[Items listed in a dataset]
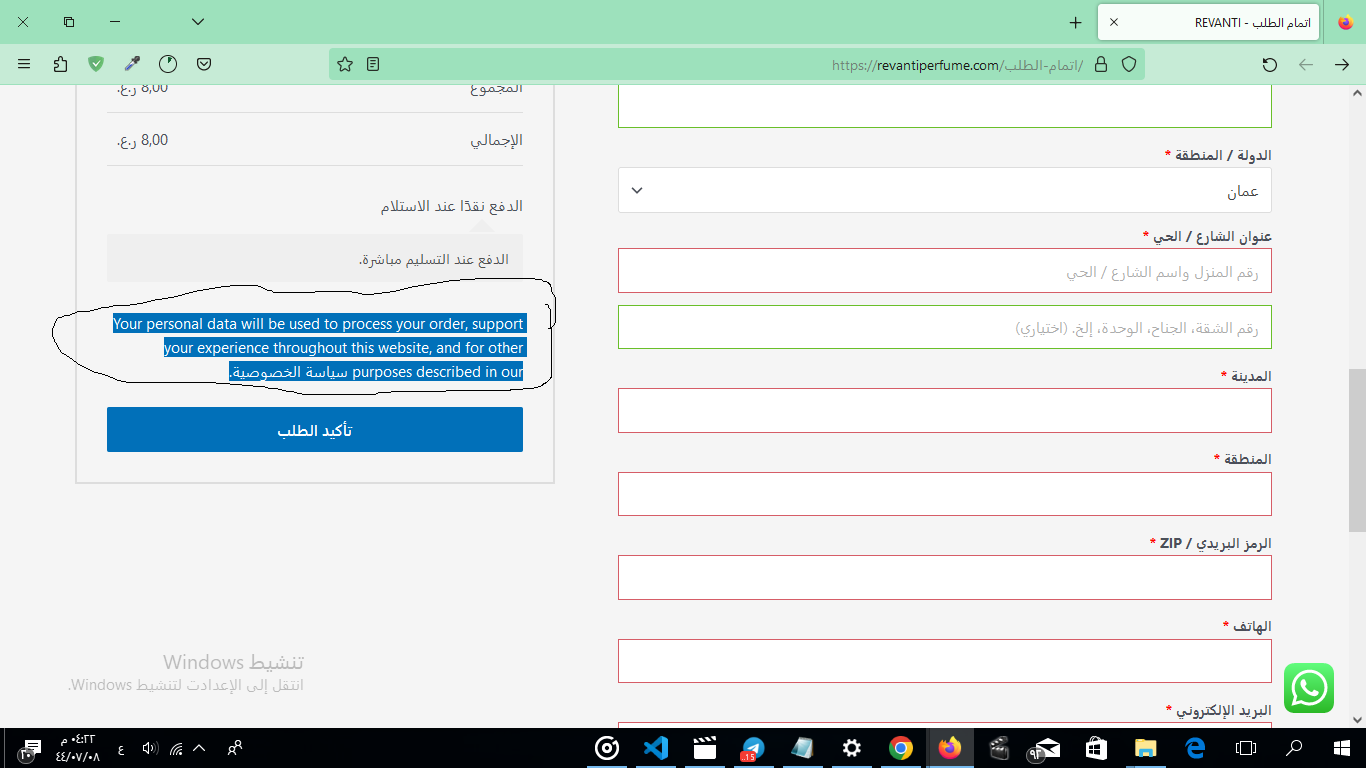Click the eyedropper color picker extension icon

[132, 64]
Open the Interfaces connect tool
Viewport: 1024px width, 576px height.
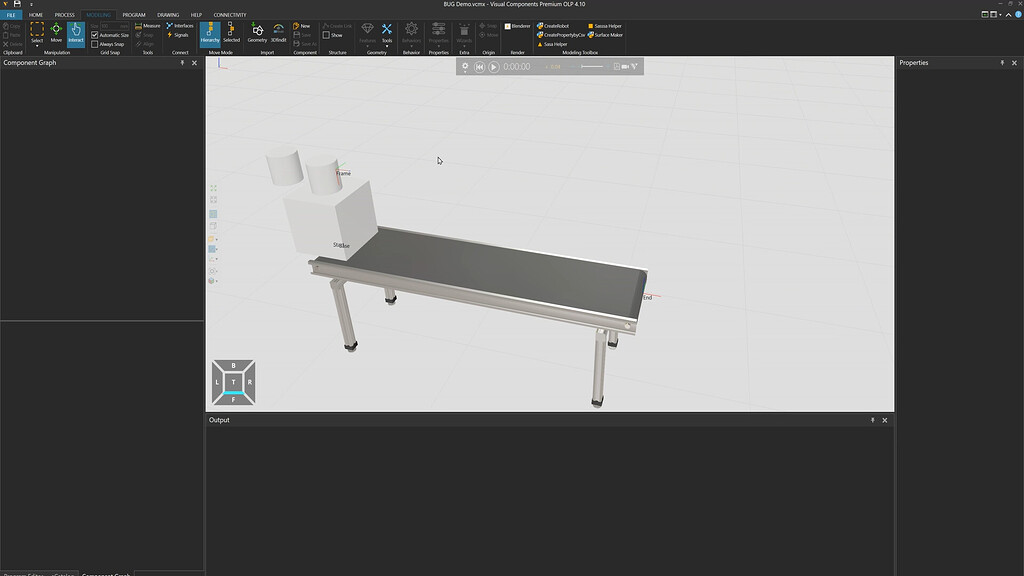tap(180, 26)
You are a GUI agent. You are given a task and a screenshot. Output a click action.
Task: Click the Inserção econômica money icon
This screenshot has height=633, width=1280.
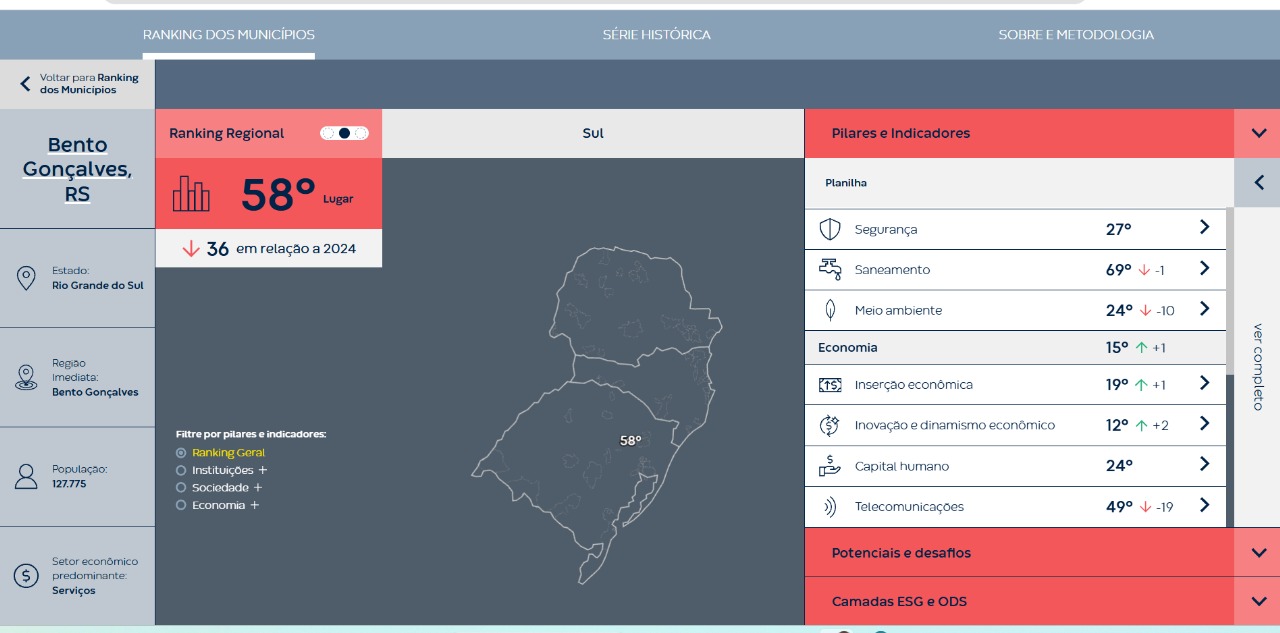pos(830,385)
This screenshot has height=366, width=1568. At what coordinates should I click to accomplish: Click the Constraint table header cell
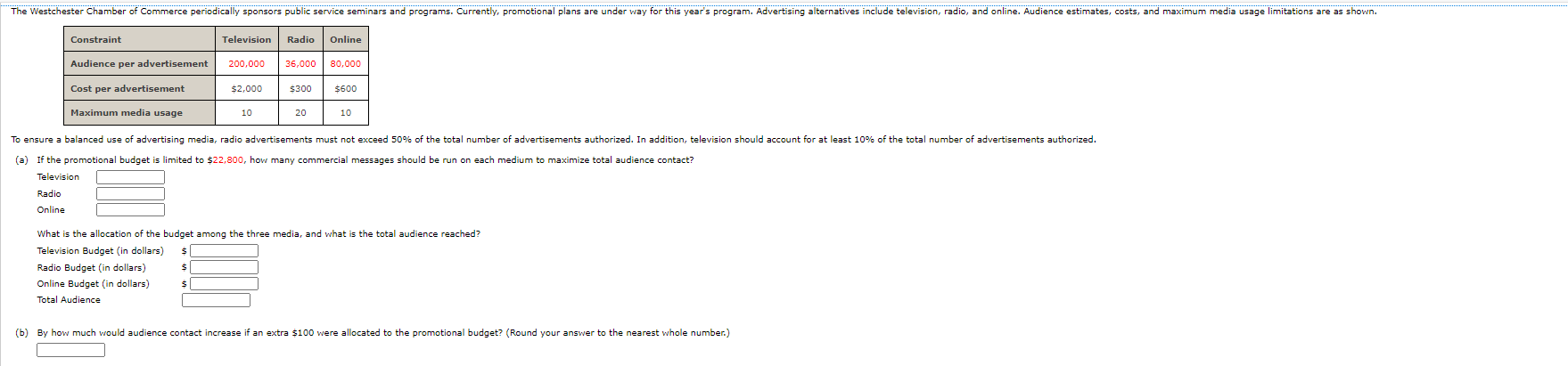[139, 39]
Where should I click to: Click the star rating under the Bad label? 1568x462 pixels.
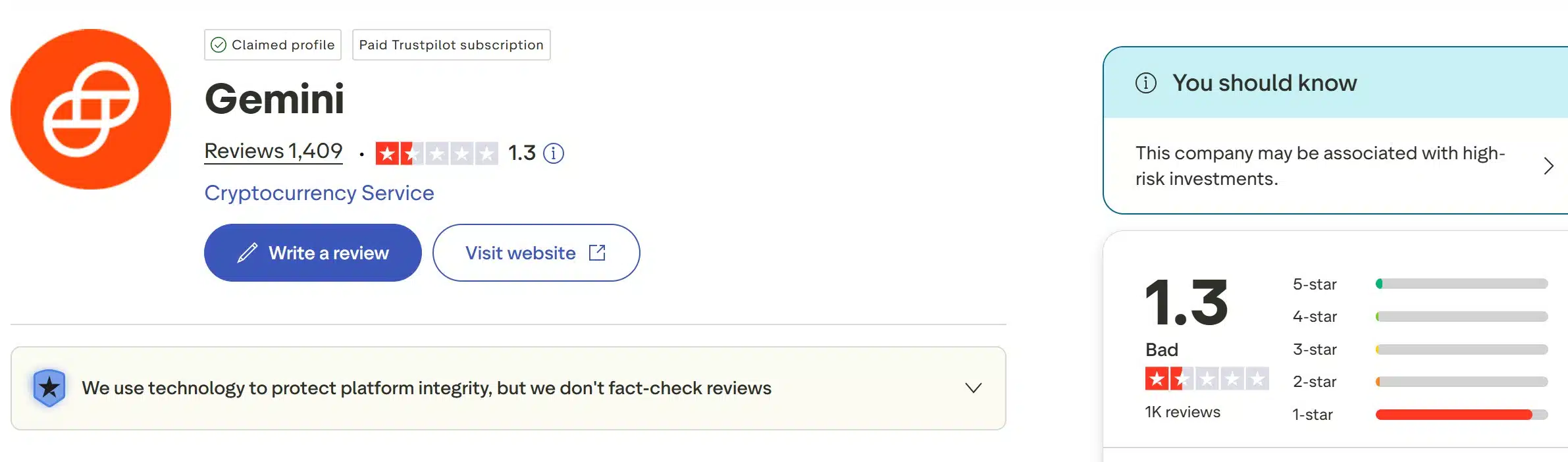pos(1207,380)
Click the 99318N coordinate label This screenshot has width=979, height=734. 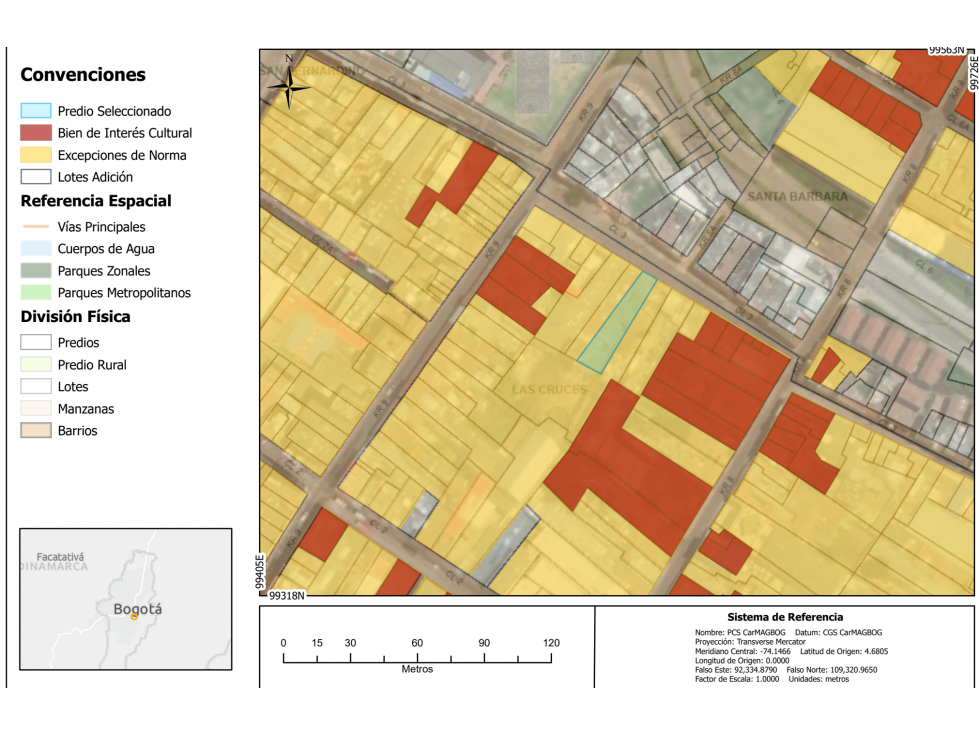pyautogui.click(x=287, y=596)
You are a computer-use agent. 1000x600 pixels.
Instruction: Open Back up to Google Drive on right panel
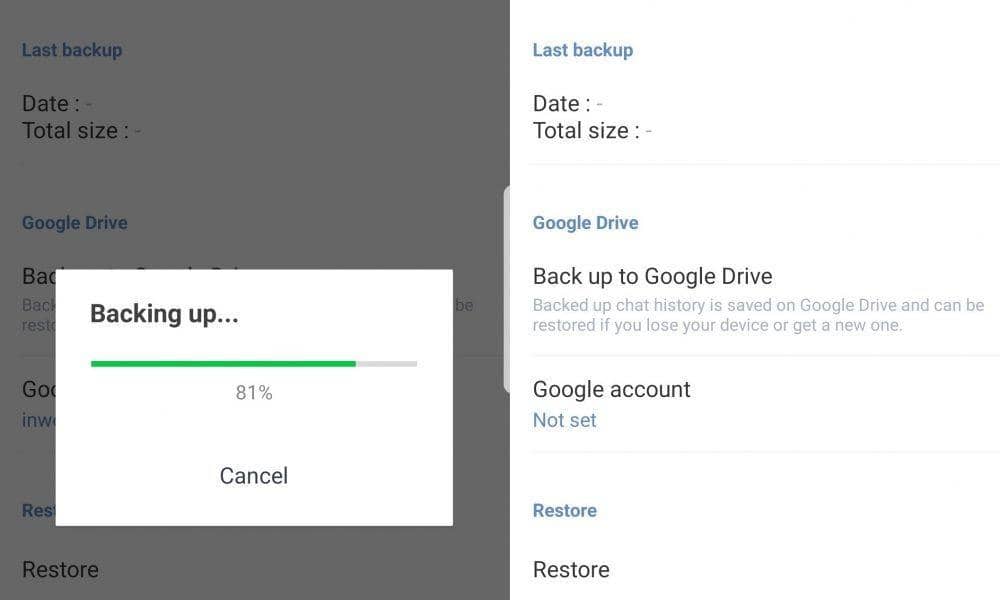tap(652, 276)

_Problem statement_:
The answer consists of the lines above that include the word "agent", each copied exactly.

_Your solution_:
You are a GUI agent. You are given a task and a screenshot. Output a click action.
You are a computer-use agent. 1000x600 pixels.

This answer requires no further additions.